La relación más o menos directa con la violencia parece un límite razonable, más razonable al menos que ese concepto tan discutido y discutible como es el honor, bajo el que tradicionalmente se ha limitado penalmente la libertad de expresión en España. Desgraciadamente, esos límites no sólo han menguado sino que se han ampliado bajo la denominación de "delitos de odio", que te pone en problemas si consideras que quizá existe cierta relación entre la inmigración desde países musulmanes y el terrorismo islámico, pero no si gritas "Muerte a Occidente" en una mezquita. En este caso no existe ningún derecho al honor lesionado, ni casi nunca forma parte de la estrategia de ninguna banda violenta en activo. En general se atacan ideas deleznables o agresiones verbales que se consideran inaceptables políticamente, porque muchas otras similares quedan sin condena alguna. El odio racista es condenado, pero no así el odio de clase. El machismo puede dar con tus huesos en la cárcel, pero el odio del "machete al machote" se aplaude.
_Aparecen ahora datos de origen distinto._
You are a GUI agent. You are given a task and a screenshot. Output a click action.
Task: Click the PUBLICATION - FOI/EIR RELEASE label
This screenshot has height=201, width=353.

Se cierran librerías que ofrecen volúmenes que niegan el Holocausto, pero negar los genocidios comunistas te convierte en catedrático.
La defensa de Pablo Hasel y otros ejemplares deleznables no se hace para defender ningún derecho universal, sino con el objetivo de mantener esta diferenciación moral y ética. Sólo se puede defender de forma coherente la libertad de expresión si aceptas que tus adversarios ideológicos disfruten del mismo grado de libertad que tú y los tuyos. Sería deseable que nuestras leyes no limitaran tanto este derecho como lo hacen ahora, que nos acercáramos al libertinaje norteamericano. Pero si vamos a seguir legislando sobre esta materia a la europea, lo que no puede ser es que los límites los marque la dictadura de lo políticamente correcto. Si nos van a meter un puro por decir que los pantanos que mandó construir Franco nos permiten no tener que elegir entre ducharnos o morirnos de sed, algo debería hacerse también con quienes celebran el aniversario del comienzo de la dictadura de Lenin. Mal que le pese a los escolares de este país.